• _EXERCISE 1_
In the blog post on the fishermen of Luke 5, what was the rule for gillnetting in the 1980s?
• _EXERCISE 2_
Print the passage of the blog post on the fishermen of Luke 5 that begins at the words "The Holy Moments" and ends after the words "beginning of Luke 5.".

• _PAGE TEXT_
━━━

The Holy Moments of the Fishermen

Doug plans to preach on the tax collectors at the end of Luke 5, I’m choosing to blog on the fishermen at the beginning of Luke 5.

I love this story of the fishermen. Peter and his mates were cooked; done for the day. They were cleaning their nets. They had been fishing all night and catching nothing. After a night of fishing and a morning of cleaning nets, I can imagine the begrudging groan of Peter and his co-workers when Jesus, the carpenter…NOT the fisherman, says, “oh come on Peter, just give it one more try!” Luke says, Peter responded to Jesus’ request, “Master…at your word.” If I know fishermen, after a long night of catching nothing, Peter probably said some things under his breath that Luke kindly did not record in the Gospel. The story continues, “And when they had done this, they enclosed a great shoal of fish…But when Simon Peter saw ‘It’, he fell down at Jesus’ knees saying, Depart from me, for I am a sinful man, O Lord.” “It,” was a net full of fish. Fishing was Peter’s work. “It” was something Peter and his fellow fishermen probably saw every day. A net full of fish probably was the result of mundane work for these men and catching them meant more routine work to get all the fish out of the net, put up, nets cleaned, etc… Why was this such a Holy sight to Peter? Why was he moved to fall on his knees?

Sport fishing can be sublime. I have joyful memories of catching Salmon with friends and family. However, I believe the more appropriate illustration of Peter’s experience in Luke 5 is commercial fishing or fishing for work. I grew up fishing on a commercial gillnetter around Lummi Island with a friend of mine. The rule in the 1980’s was that gillnetting had to be done between sunset and sunup. We fished in the dark. Don’t get me wrong, part of this fishing was amazing. I loved the feeling of being out on the water, under the stars. Watching the twinkling lights (red over white) from the other gillnetters, feeling the excitement when we fired up the engine to power the hydraulics, wind in the 300-fathom net to see what our luck brought us in the form of Sockeye Salmon. However, gillnetting is also hard tedious work. As the 1800-foot-long net wound into the boat at the end of each set, our job was to keep the sinking lead line separate from the floating cork line, pick fish, and clean the net. Cleaning the net meant picking “junk fish” out of the net, sometimes it meant, pulling bales of seaweed from the cork line; flopping giant red jellyfish with long stinging tentacles out of the net, etc… Cleaning a gillnet can be dreadful. One night we dropped our net into a school of dogfish. It took us hours to bring in the net because we had to pick hundreds of dogfish out of the web as the net came in. We could not throw the dogfish back into the water, because they are attracted to the bow lights on the boat and they would swim right back into the net. By the time we had cleaned the whole net we were literally standing in the cockpit of the boat, up to our knees in wiggling, flopping dogfish. I suspect that catching fish that morning, for Peter, was more like being up to your knees in dogfish and not so much the awesome treat of catching a beautiful salmon on a sport line.

━━━

• _RECORDED DATA_
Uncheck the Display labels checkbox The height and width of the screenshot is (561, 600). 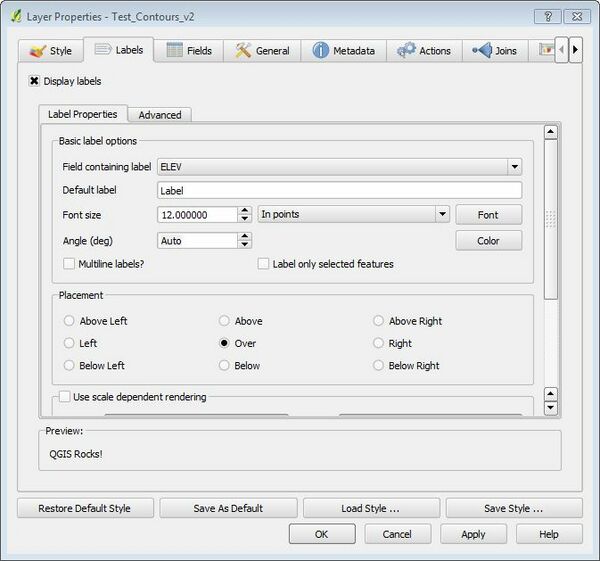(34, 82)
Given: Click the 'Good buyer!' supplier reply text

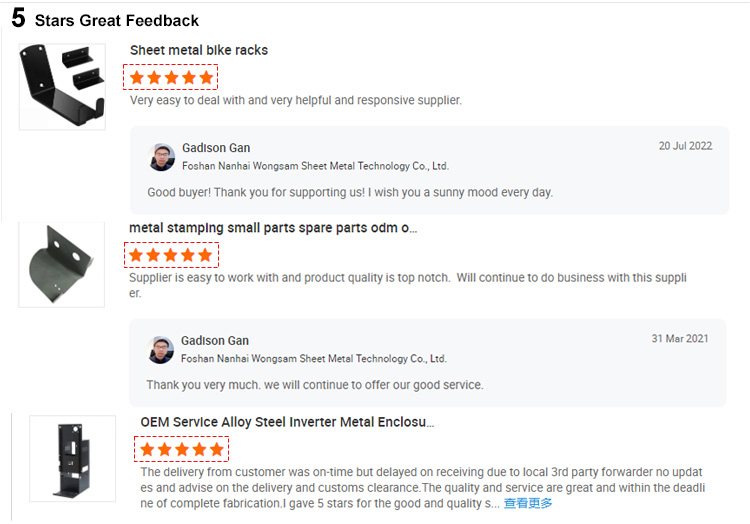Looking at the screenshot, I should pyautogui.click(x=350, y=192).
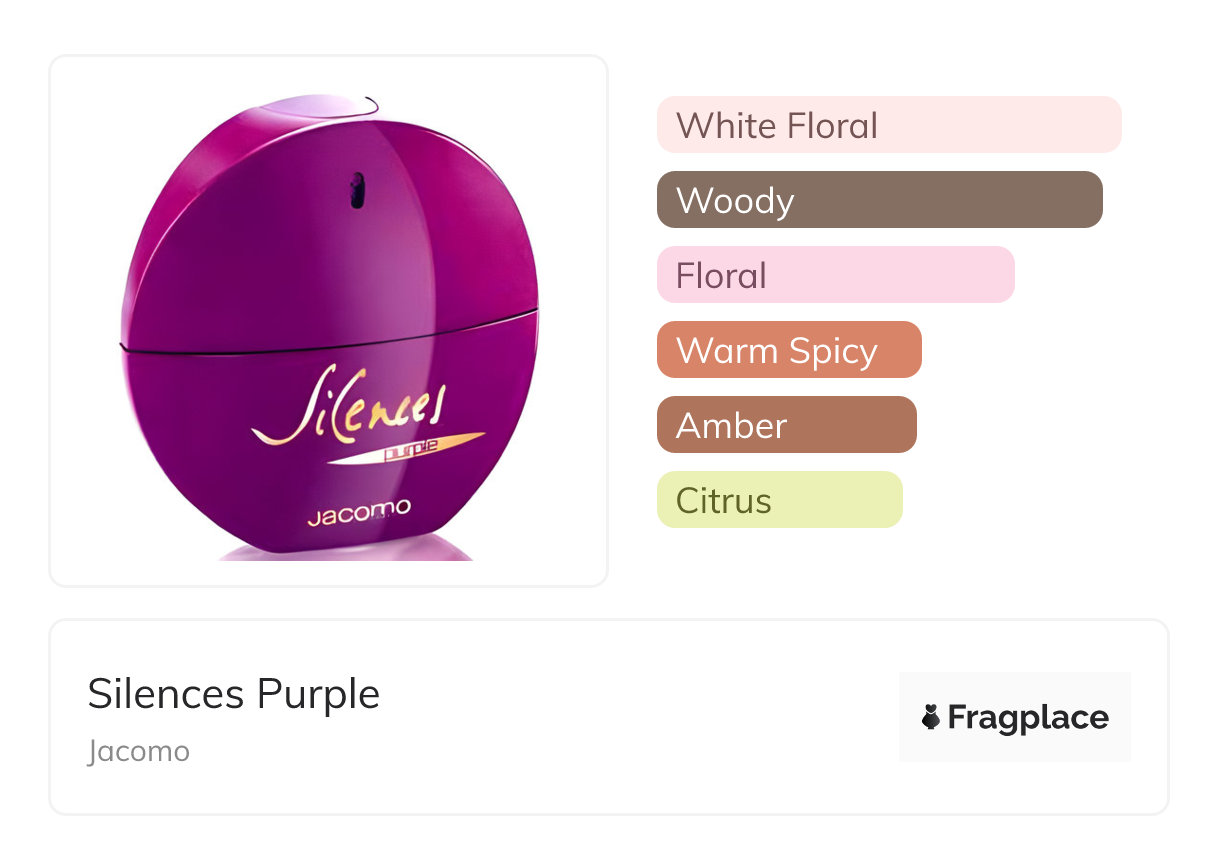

━━━

• _SOLUTION 1_
Gillnetting had to be done between sunset and sunup.

• _SOLUTION 2_
The Holy Moments of the Fishermen

Doug plans to preach on the tax collectors at the end of Luke 5, I’m choosing to blog on the fishermen at the beginning of Luke 5.